Step 3: Define the ways in which the system can fail (failure modes)
In step 3 the objective is to list all of the ways that the function of the system can fail. For example, the conveyor belt may fail by being unable to transport the goods from one end to the other, or perhaps it does not transport the goods quickly enough.
Step 4: Identify the root causes of the failure modes
With the help of operators, experienced technicians, RCM experts and equipment experts, the root causes of each of the failure modes can be identified. Root causes for failure of the conveyor could include a lack of lubrication on the rollers, a failure of a bearing, or a loosened belt.
Step 5: Assess the effects of failure
In this step, the effects of each failure mode are considered. Equipment failures may affect safety, operations, and other equipment. The criticality of each of these failure modes can also be considered.

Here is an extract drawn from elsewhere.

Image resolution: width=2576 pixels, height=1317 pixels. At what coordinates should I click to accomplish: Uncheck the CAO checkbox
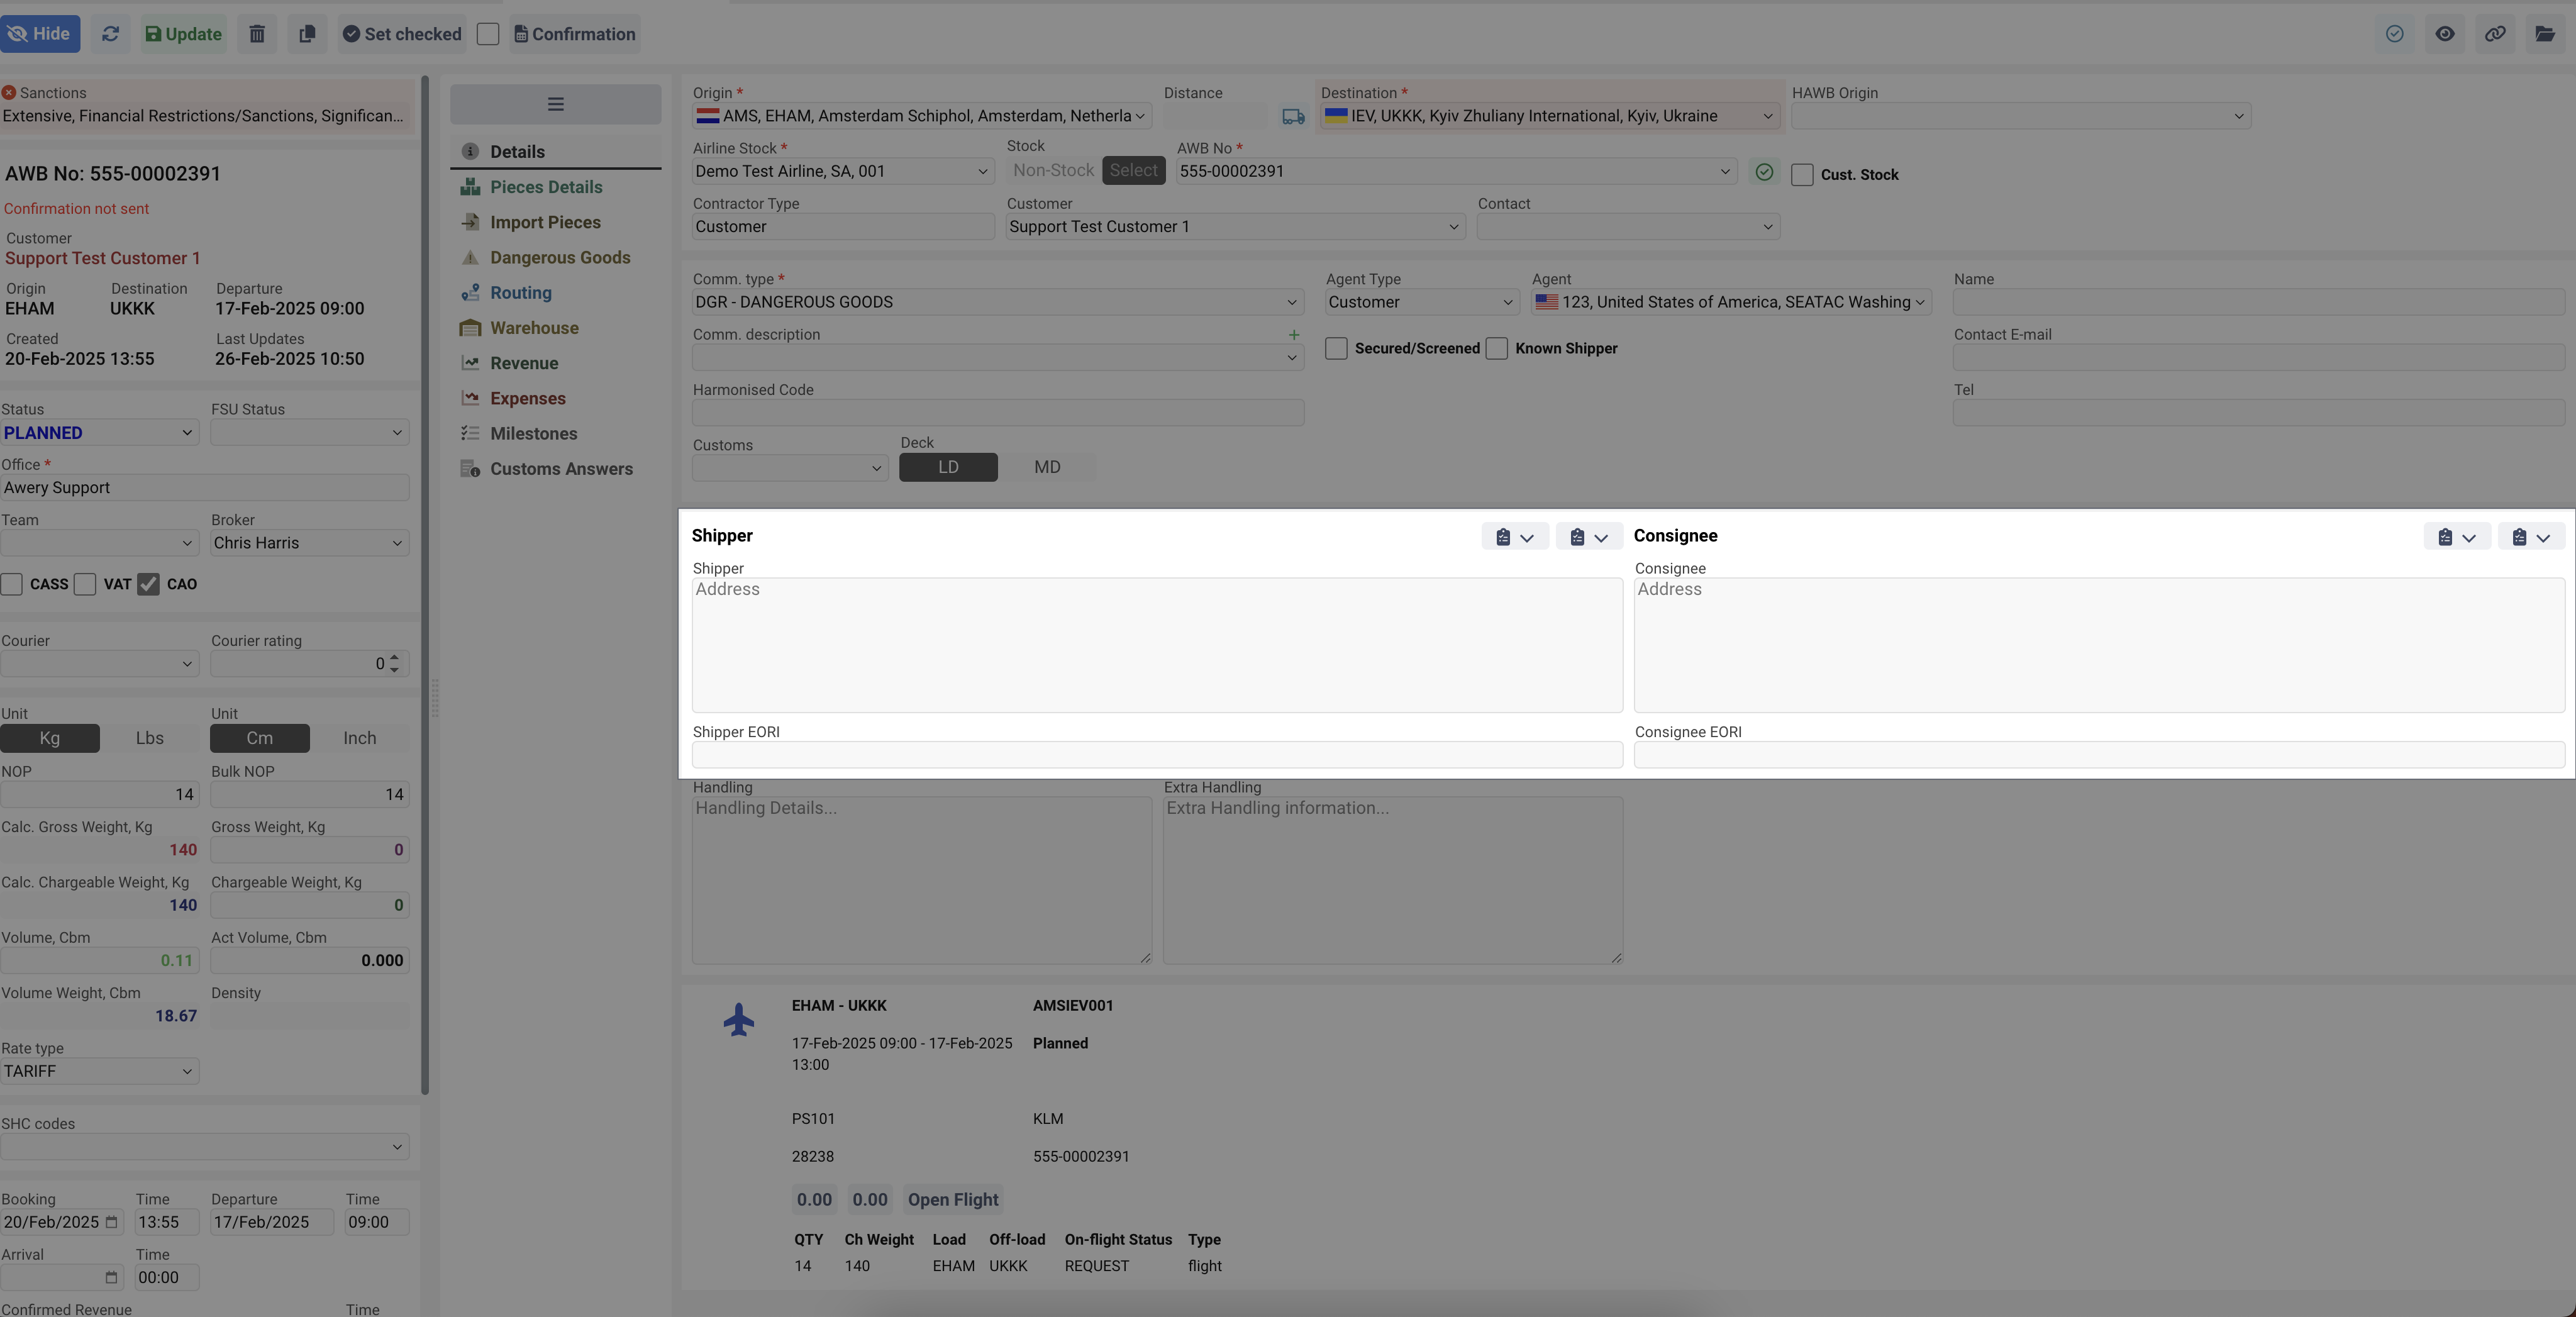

There are various recommended techniques that are used to give this step a systematic approach. These include:
- Failure modes and effects analysis (FMEA)
- Failure, mode, effect and criticality analysis
- Hazard and operability studies (HAZOPS)
- Fault tree analysis (FTA)
- Risk-based inspection (RBI)
The most important failure modes will be determined at the conclusion of this systematic analysis. Ask yourself questions such as “Does this failure mode have safety implications?”, and “Does this failure mode result in a full or partial outage of operations?”. Your answer is the most important failure modes that should be prioritized for further analysis. Importantly, the failure modes that are retained include only those that have a real probability of occurring under realistic operating conditions.
Step 6: Select a maintenance tactic for each failure mode
At this step, the most appropriate maintenance tactic for each failure mode is determined. The maintenance tactic that is selected must be technically and economically feasible.
Condition-based maintenance is selected when it is technically and economically feasible to detect the onset of the failure mode.
Time or usage-based preventive maintenance is selected when it is technically and economically feasible to reduce the risk of failure using this method.
For failure modes that do not have satisfactory condition-based maintenance or preventive maintenance options, then a redesign of the system to eliminate or modify the failure mode should be considered.
Failure modes that were not identified as being critical in Step 6 may, at this stage, be identified as good candidates for a run-to-failure maintenance schedule.
Step 7: Implement and then regularly review the maintenance tactic selected
Importantly, the RCM methodology will only be useful if its maintenance recommendations are put into practice. When that has been done, it is important that the recommendations are constantly reviewed and renewed as additional information is found.
The bottom line: the impact of reliability centred maintenance
Since the end product of a well-executed RCM analysis is that an appropriate maintenance strategy will be selected for each piece of equipment, the impact is an overall improvement of reliability. RCM aims to reduce costs, improve safety, and eliminate maintenance tasks that are not effective or appropriate for a given piece of machinery. Implementing RCM processes allows you to avoid a one-size-fits-all mindset that could waste valuable time and resources.